===== Extrait à lire

Au cœur de la révolte
En octobre, une pétition en ligne contre la hausse du carburant et des vidéos vont déclencher la crise. La colère exprimée, une société de consommation à l'arrêt, des banques et des multinationales et les grosses fortunes visées, les médias dénoncés, une adhésion populaire inégalée. Notre place est avec les gilets jaunes, sans hésitation, pour le meilleur et pour le pire. Nous participons donc à ce mouvement authentiquement populaire, pour que l'optimisme de l'action l'emporte sur le pessimisme de l'intelligence. On croyait les Gaulois avachis, passifs. Ils se sont levés pour crier leur dégoût de ce Système. Le 17 novembre, tour de chauffe. On rejoint une opération de filtrage. On apprend à se connaître. Les échanges avec les gendarmes sont courtois. Partout des gilets jaunes s'installent dans le paysage. Peu fiables, on laissera de côté tous les chiffres. Le 24 novembre, on rallie Paris. On passe à la manif féministe. On y retrouve partis et syndicats de gauche. Ils ont choisi leur camp, pas celui des gilets jaunes. On essaie de s'approcher de l'Elysée, un camp retranché. Le tyran terré dans son palais. Partout sur les Champs Élysées et autour, les heurts ont commencé. On fait face aux CRS. Peu nombreux, mal organisés, vite débordés. On discute. Le reste de Paris vit dans le calme, avec ses touristes déjà étonnés.
Quand l’ÉTat perd le contrôle
À la télé, le délire a commencé, avec la main invisible de l'ultra-droite. Un « expert » des mouvements sociaux lance avec aplomb qu'il n'a pas vu la gauche radicale, mais a déjà repéré (avec un samedi d'avance) toutes les composantes de l'ultra-droite, négationnistes, monarchistes, NR et authentifié leurs symboles, drapeaux français et Marseillaise ! Vrai, tous ces samedis, on entendra la Marseillaise et « Macron démission », on verra flotter le drapeau français. Dès ce samedi, les opposants radicaux sont là, et surtout anticapitalistes. Ici, on crie « Police milice du capital », là « CRS avec nous ». La quasi-totalité des manifestants est pacifiste et découvre les provocations des policiers, des tirs ou des charges injustifiés. Ce seraient les ordres. La violence s'amplifiera chaque samedi. À chaque fois, de nouveaux manifestants venus de province pour être là et faire l'histoire. Les drapeaux régionaux fleurissent...
Le 1er décembre, changement de braquet des deux côtés. Le dispositif de Castaner est peu dissuasif, encore dans l'ancien monde. Fixées, les forces de l'ordre sont vite dépassées. Sous le regard de la planète, tout se cristallise vers l'Arc de triomphe. Chacun prend sa part dans les débordements, mais avec des objectifs opposés. Là où les droitistes essaient de conscientiser les manifestants et convertir les forces de l'ordre, les anarchistes cassent du flic et la banlieue se remplit les poches. Le cocktail sera explosif et chacun tiendra le haut du pavé une partie de la journée, sans presque se croiser et se confronter.

==========
===== Données fournies

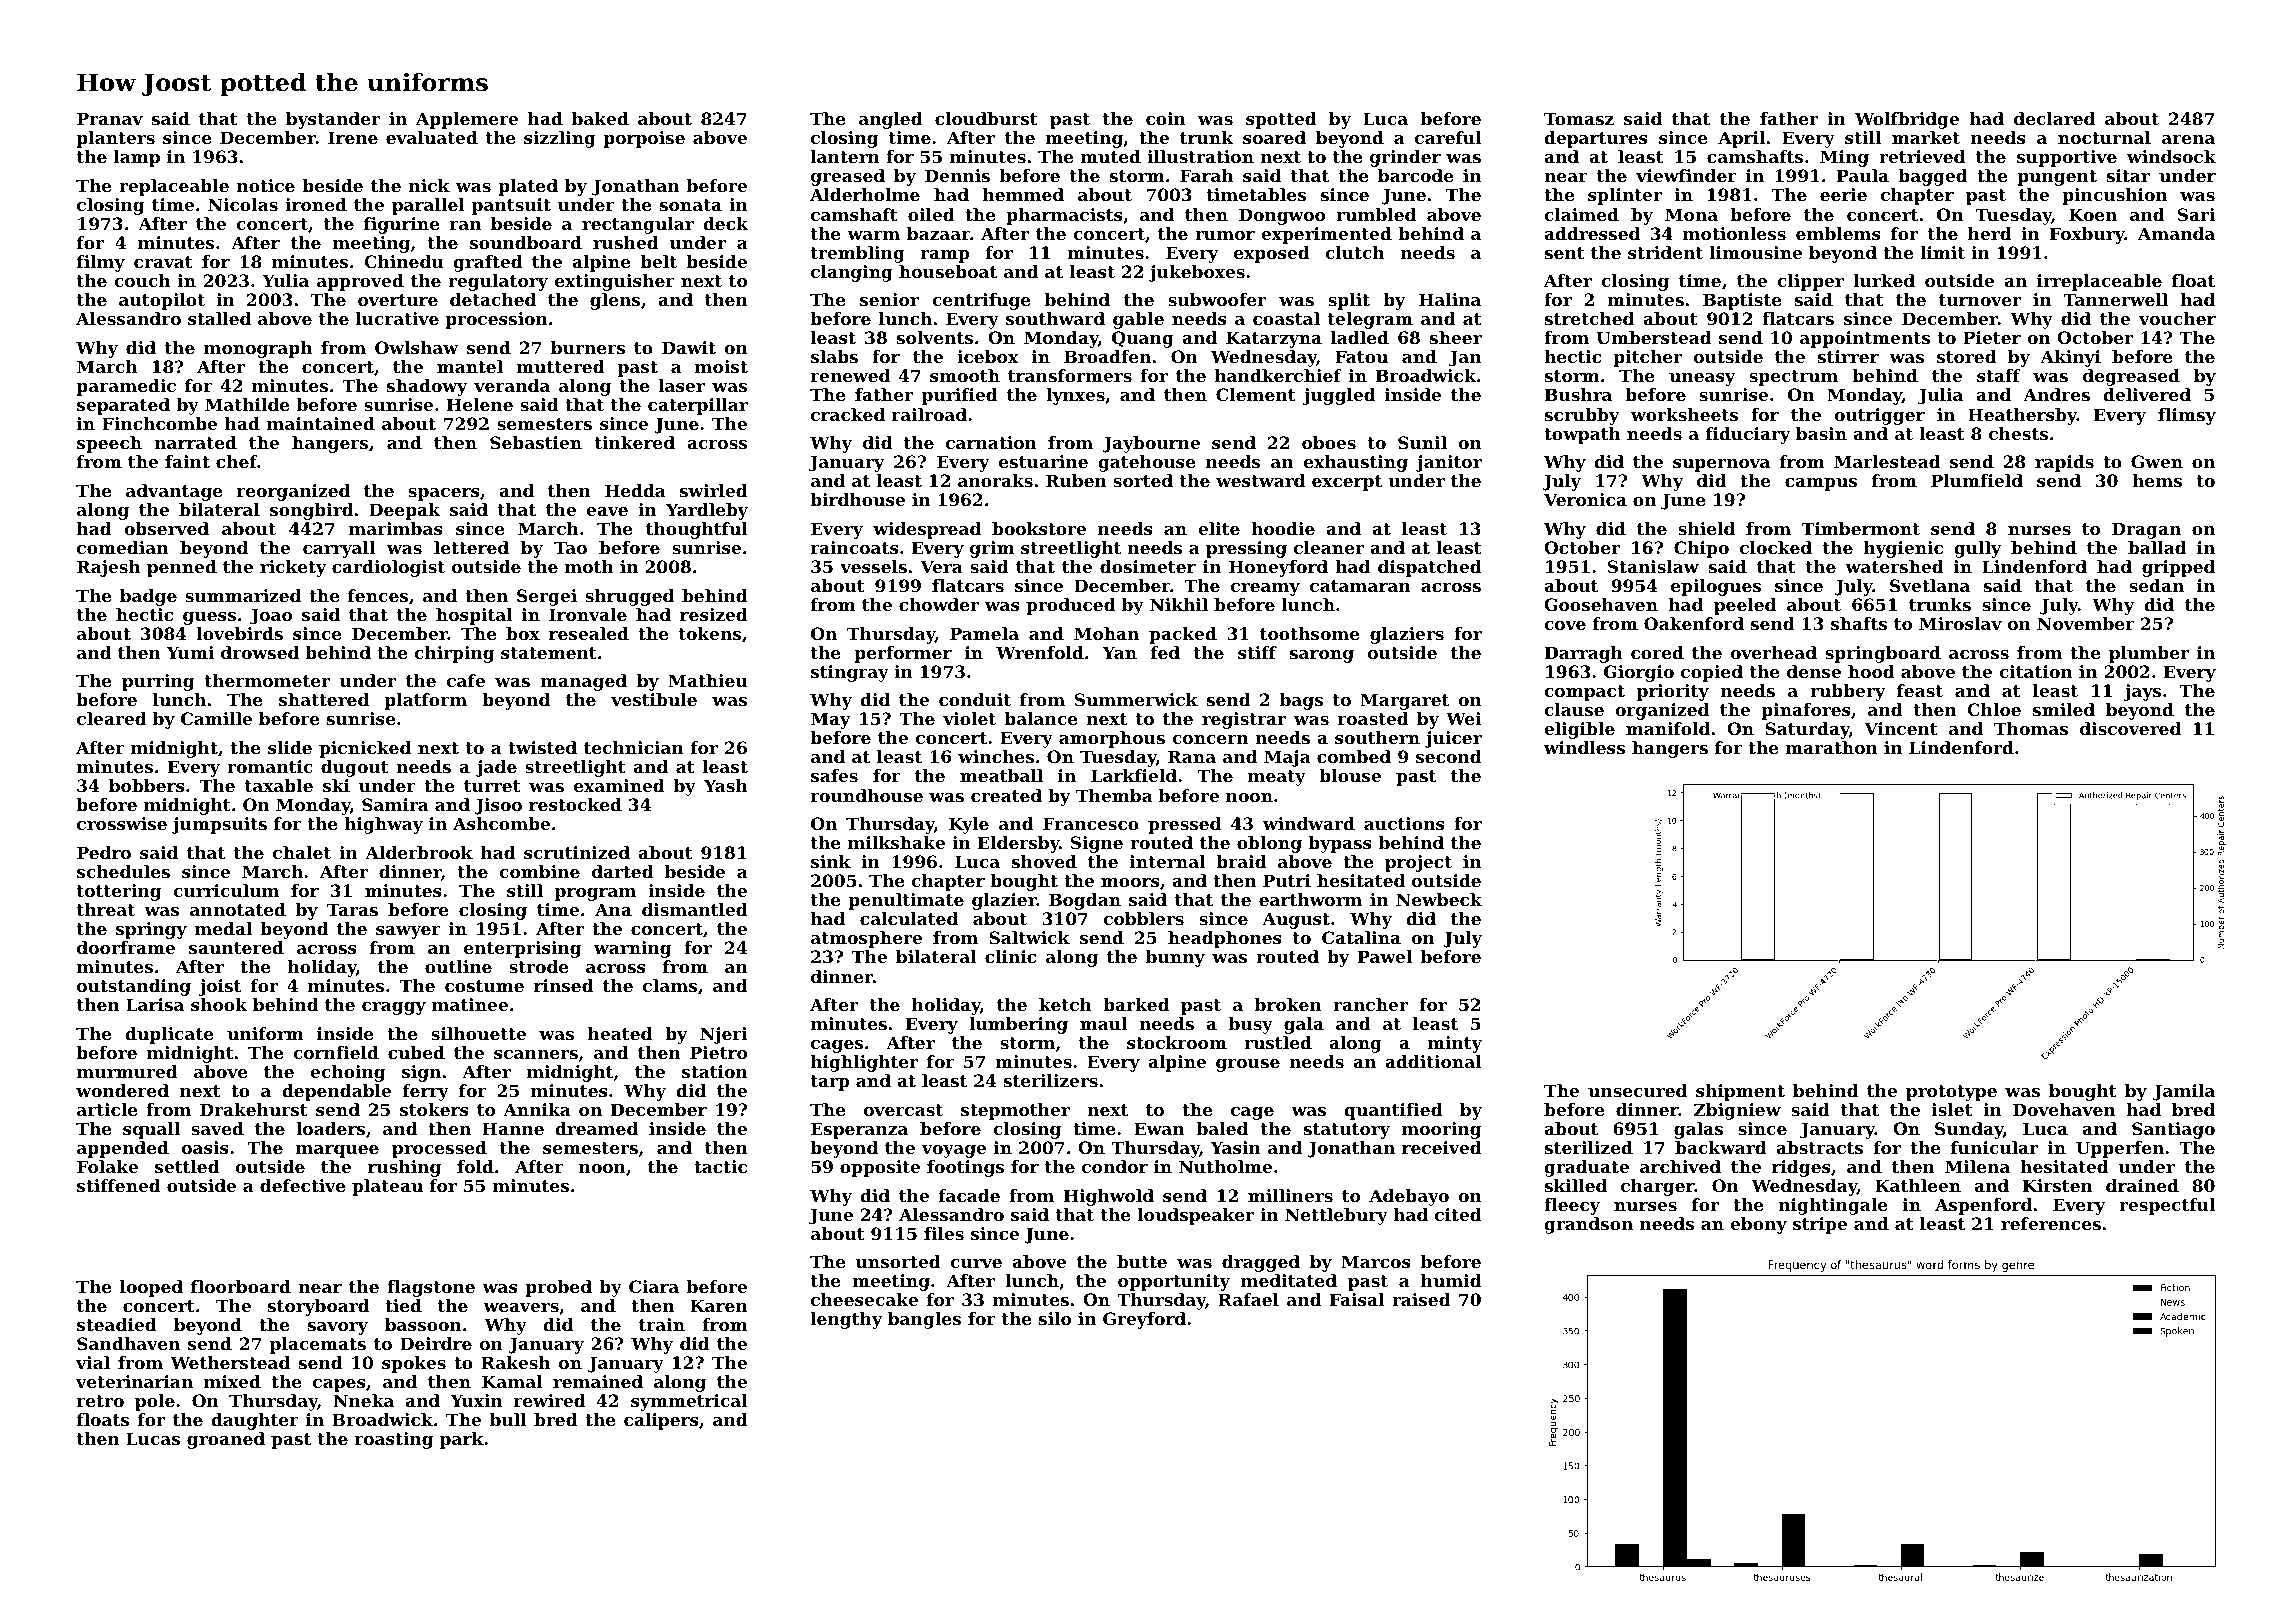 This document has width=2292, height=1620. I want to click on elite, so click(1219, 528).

==========

D'après l'extrait sur les gilets jaunes, qu'est-ce qui a déclenché la crise en octobre ?

Une pétition en ligne contre la hausse du carburant et des vidéos.